Tuesday, 28 June 2011

The plan will leave Thorntons with around 180 to 200 company-owned stores, although in the majority of locations it hopes franchisees will open outlets.

It is the latest blow to the high street after the failure of chains such as Habitat and Oddbins in recent weeks.

Chains such as HMV, Game and JJB Sports, which have long been the mainstay of UK high streets, are also slimming down their store estates. And Mothercare said recently that it would axe 110 shops in order to focus its trading on out-of-town locations.

The Thorntons strategy review, led by new chief executive Jonathan Hart, will see the company increasingly focus on its commercial division, which sells Thorntons-branded chocolate through other retailers, and grow online sales.

The review also aims to make the business less dependent on seasonal events such as Christmas and Easter by increasing the number of gifts it sells.

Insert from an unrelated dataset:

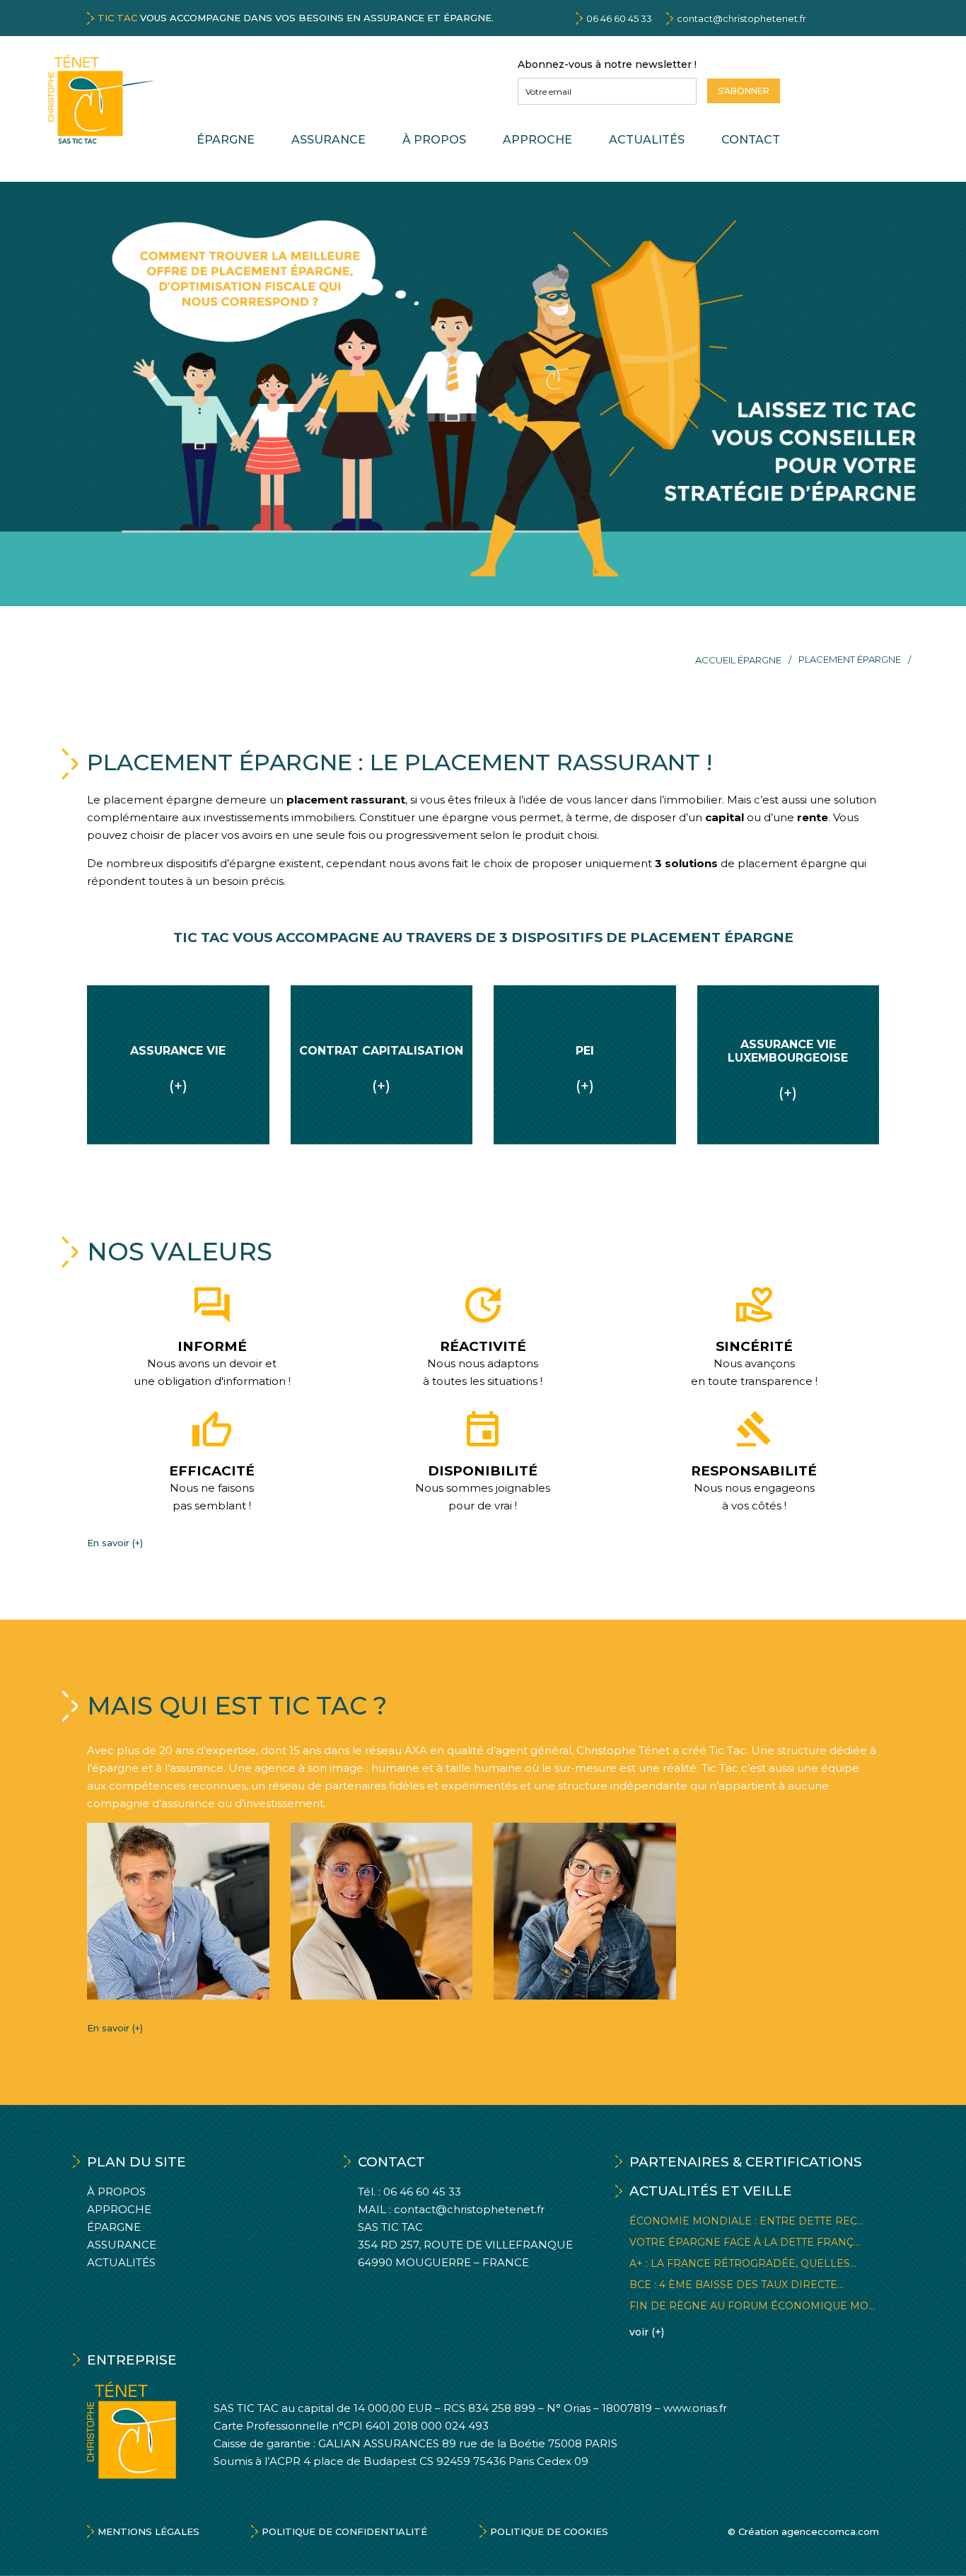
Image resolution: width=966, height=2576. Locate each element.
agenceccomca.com (830, 2531)
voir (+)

Mr Hart said the strategy was the right one because he sees the current weakness in high street footfall and consumer sentiment continuing.

The closure of the stores could put between 750 and 1,125 jobs at risk, but Mr Hart said the company would try to find staff alternative roles wherever possible.

The review said its stores needed an overhaul after a recent lack of investment and changes in shopper behaviour, as they visit the high street less regularly in favour of supermarkets and internet shopping.

Although it still thinks its own stores will remain an important part of its future, it said selling through other retailers will become its main sales channel over the next three years.

It will revamp its products with gifts for under £5 for special occasions such as birthdays and anniversaries to help broaden its appeal throughout the year and will develop a new flagship boxed chocolate brand next year. It will start offering free tastings in-stores in the next couple of months.

The group also aims to make efficiency savings at its factories and supply chain in a bid to save £2 million a year. However, closing the company-owned stores will cost it between £4.2 million and £4.8 million.